Figure 5 mTBI-related alterations in nodal efficiency of functional connectivity. (A) mTBI patients compared with healthy controls; group differences were observed for the 13 abnormal nodes. (B) The detailed significant alteration of brain regions in nodal efficiency between mTBI patients and HCs (P<0.05, Bonferroni correction for 160 nodes). vmPFC, ventromedial prefrontal cortex; dlPFC, dorsolateral prefrontal cortex; L, left; R, right; mTBI, mild traumatic brain injury; HC, healthy control.

In the patients with acute mTBI, the normalized rich-club coefficient (k=23) was significantly negatively correlated with visuospatial/executive performance (rho=−0.475; P=0.03). No significant relationships with other cognitive performance were observed. For the rich-club coefficient in patients with mTBI, this metric did not show any significant correlations with cognitive performance (P>0.05).
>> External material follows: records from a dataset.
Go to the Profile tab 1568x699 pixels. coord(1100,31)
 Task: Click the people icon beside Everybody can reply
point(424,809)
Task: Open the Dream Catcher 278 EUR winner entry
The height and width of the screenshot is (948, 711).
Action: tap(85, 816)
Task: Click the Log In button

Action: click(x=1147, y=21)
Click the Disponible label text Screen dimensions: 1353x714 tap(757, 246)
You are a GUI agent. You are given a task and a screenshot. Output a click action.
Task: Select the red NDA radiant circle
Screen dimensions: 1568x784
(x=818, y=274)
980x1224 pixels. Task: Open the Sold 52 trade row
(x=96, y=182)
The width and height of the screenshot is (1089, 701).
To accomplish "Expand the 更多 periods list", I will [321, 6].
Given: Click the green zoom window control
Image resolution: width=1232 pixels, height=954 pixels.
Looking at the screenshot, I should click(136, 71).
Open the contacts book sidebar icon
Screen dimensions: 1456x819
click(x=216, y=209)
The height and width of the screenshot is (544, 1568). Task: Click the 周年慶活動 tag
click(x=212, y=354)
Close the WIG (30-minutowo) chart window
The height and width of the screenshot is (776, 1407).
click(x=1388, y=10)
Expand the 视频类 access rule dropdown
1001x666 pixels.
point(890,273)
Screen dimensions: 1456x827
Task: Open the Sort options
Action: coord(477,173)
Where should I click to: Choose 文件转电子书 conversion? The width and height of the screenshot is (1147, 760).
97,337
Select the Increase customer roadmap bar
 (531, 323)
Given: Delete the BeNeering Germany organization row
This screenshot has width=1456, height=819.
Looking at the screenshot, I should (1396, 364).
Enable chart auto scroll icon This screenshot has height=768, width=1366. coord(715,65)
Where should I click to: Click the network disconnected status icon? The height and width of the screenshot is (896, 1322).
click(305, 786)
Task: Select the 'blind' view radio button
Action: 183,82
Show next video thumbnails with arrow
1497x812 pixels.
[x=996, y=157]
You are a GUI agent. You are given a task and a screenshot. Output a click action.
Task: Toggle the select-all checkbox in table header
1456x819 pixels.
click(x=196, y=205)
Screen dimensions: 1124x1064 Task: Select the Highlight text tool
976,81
Moreover, no significant correlations were observed between any cognitive performance and the feeder connectivity or Eloc (P>0.05) (Table 4).

Discussion

The main finding of this study was that patients with acute mTBI had relatively higher resting-state functional rich-club connectivity than HCs. Peripheral region connectivity and network topological metrics were also significantly influenced in patient groups. Another main observation was that the changes in rich-club connectivity and network topological metrics were associated with cognitive impairment in patients with acute mTBI.

Rich-club organization is a key attribute of the brain network, in which highly concentrated centers form a tightly connected core. To date, no research group has assessed the rich-club coefficient within fMRI networks in acute mTBI. In the present study, we observed that both acute mTBI and HCs networks possessed rich-club organization characters, and mTBI patients had increased Φ_norm, mostly in the high-degree regime. Therefore, the high-degree k-value regions may be more affected in patients with mTBI than in HCs. However, the rich-club coefficient varies among different groups. This finding was important because it suggests that the network information in the acute mTBI brain network is quantitative. Moreover, this work also reported a group of 19 strongly interconnected rich-club nodes, which are predominantly located in the ON, CON, DMN, FPN, and CN. They are associated with vision, language, cognitive control, emotion, and social cognition function. These findings showed that the rich-club organization exists across many different static networks (20). Meanwhile, our results also suggested a characteristic pattern of disruption where brain connectivity is targeted globally rather than at the central network core in patients with acute mTBI.

The rich-club plays a unique role in maintaining overall functional coordination and is related to higher-order cognitive abilities, which are vulnerable in most brain disorders and may be related to rich-club vulnerability in pathological conditions (6). Disturbances in rich-club organization of the acute mTBI patients were observed in rich-club connections and in feeder and peripheral connections, suggesting that peripheral regions may also lead to cognitive impairment. These findings also suggested that global network functions, rather than only rich-club disruptions, play an important role in patients with mTBI. Nevertheless, how can the increased rich-club connectivity be understood in patients with acute mTBI? An explanation may be that the observed increase of rich-club connectivity reflects a compensatory mechanism of neurological stress. Consistent with our results, the study by Hillary et al. (29) showed a hyperconnectivity hypothesis that during the first year of recovery after TBI, neural networks will show increased connectivity. Our findings exhibited that aberrant brain network organization, especially disrupted rich-club connectivity, is associated with cognitive impairment after acute mTBI. Recent structural network studies utilizing high angular diffusion MRI in long-term TBI showed an altered overall network organization and weak rich-club and local connectivity density (50). Remarkably, the rich-club connections were reorganized during the onset and development of cognitive impairment. Therefore, the mechanism of cognitive impairment after mTBI may be closely related to the disruption and redistribution of brain hubs in the functional networks.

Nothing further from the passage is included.